6 thoughts on “The Best Episodes of Breaking Bad

  1. I'm only towards the end of season 2, but I thought the opening segment of the “Let's call Saul” episode was one of the most brilliant little clips I've ever seen on tv.

  2. Excellent list, I agree with almost all of them. I also agree with your statement that it's perhaps the best tv show of all time. It's just amazing.

  3. My TV screen feels kind of empty since the last episode of Breaking Bad ended. I agree that it is the best TV show ever, filled with unforgettable characters. The lastest season of Homeland cannot reasonably close the void…

  4. One thing I really like about your blog is the diversity of topics you cover! I’d be interested in reading your thoughts on Better Call Saul (the show, not the episode), if you ever get around to writing about it.

    Personally I hated Breaking Bad after season 2. I stopped after midway Season 4 because I just couldn’t stand the show anymore. Honestly, I can’t understand why people like the show.

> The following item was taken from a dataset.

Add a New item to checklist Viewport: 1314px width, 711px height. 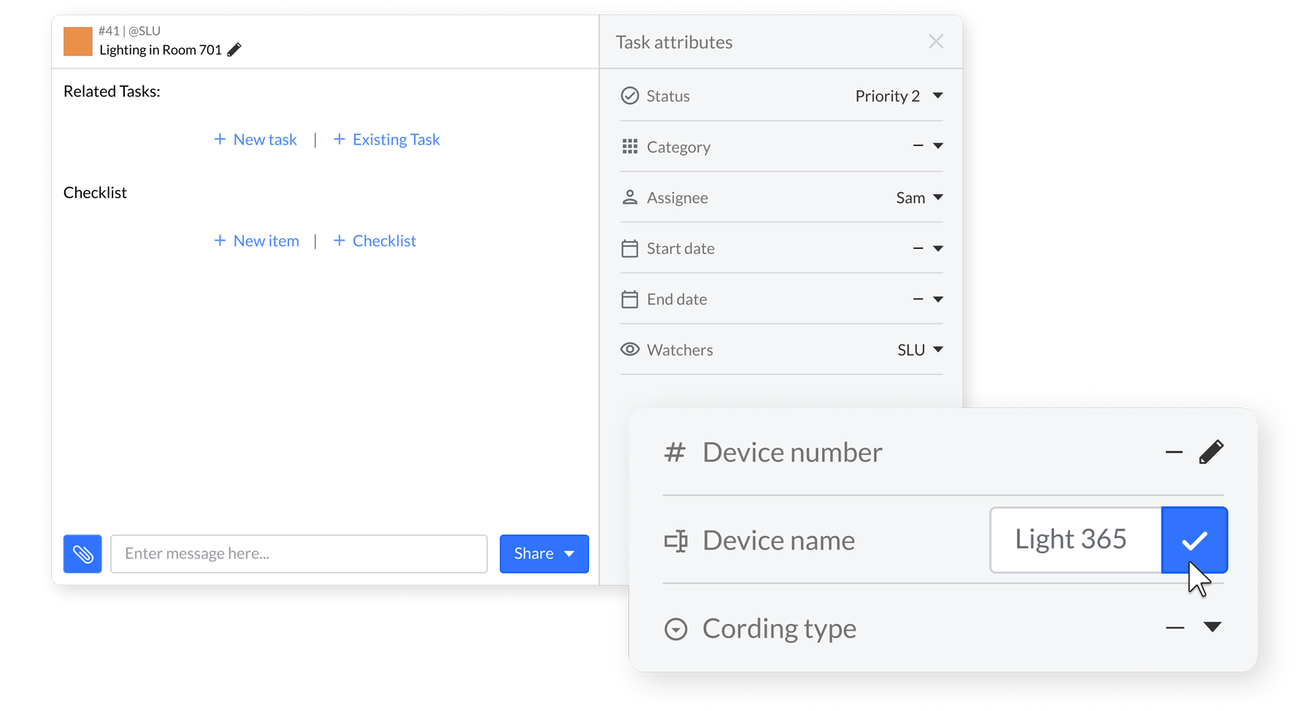point(256,241)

Season 1 and parts of Season 2 were brilliant – I thought Breaking Bad works a lot better as a macabre sitcom than it does a serious drama – but my biggest gripe is that all the main characters are one-dimensional, horrible people whom I can’t relate to at all. Walter is a massive dick to everyone; he always has to be right, he’s humorless, and he only has himself to blame for all his financial problems (could’ve stuck with Dark Matter but no, his pride wouldn’t allow him). Jesse is a dipshit idiot who has no common sense (lol wire is an element). Both Jesse and Walter constantly just luck out of situations that should’ve killed them… and so does Hank too, for that matter.

    Hank’s encounter with the cousins for example? That was the most implausible scene I’ve seen in any TV show. It was ridiculous how the show built up these stone-cold professional killers, only to have them die in unbelievable ways to an unarmed Hank (e.g. one of them just standing there while Hank backs his car up, ok, that makes a WHOLE lot of sense!). And on the subject of Hank, he’s a jerk to his wife in season 3 for no reason. Not that Marie’s any better – she’s a neurotic, narcissistic kleptomaniac. Maybe it runs in the family, because her sister Skylar’s a massive nag who, like her husband, always has to control everything and be in the right. Walt Jr. is the only likable main character, and the only thing he does is eat breakfast all day. What’s the point in watching a show if I hate all the protagonists? They’re cartoonishly written in how degenerate they all are, and yet I, the viewer, am supposed to sympathize with and root for them.

    This isn’t even to mention all the pacing problems that BB has. Half the episodes in Seasons 3 and 4 feel like they shouldn’t even be there because they accomplish nothing of note. Pointless filler. I guess the fly episode did have some funny slapstick moments, but storywise, the episode told us NOTHING that we didn’t already know. There are also way too many implausible coincidences throughout the show, like the cousins vs. Hank scene, how Hank COINCIDENTALLY turns up to gun down Tuco at the perfect moment in early season 2, or the ludicrously serendipitous chain of events that magically leads to Walter’s actions crashing that plane at the end of season 2. Deus Ex Machina is a basic fabric of Breaking Bad and it just screams lazy, contrived storytelling.

    By a long shot, my favorite characters in Breaking Bad were the “antagonists:” Hector, Tuco, Gus, Mike, and Saul. Incidentally, these characters are in much greater focus during Better Call Saul, which instantly makes it a much more enjoyable show for me. It’s also much more grounded and realistic, with more “human” characters who aren’t as one-dimensional as the Breaking Bad ones. Hell, even the antagonists in that show are sympathetic and have realistic motives!. So all this comes to say, I’d love to read your thoughts on BCS!

    • To be honest, Better Call Saul hasn’t done much for me. I can take Saul (Jimmy McGill) only in small doses, and in this series we get him in spades. Even worse is his brother Chuck; I almost stopped watching the series because of that insufferable sanctimonious shit; they should have retired him from the series much earlier. The only thing that kept me watching was Mike’s storyline. He’s always been a great character and it’s been nice to see more of his backstory.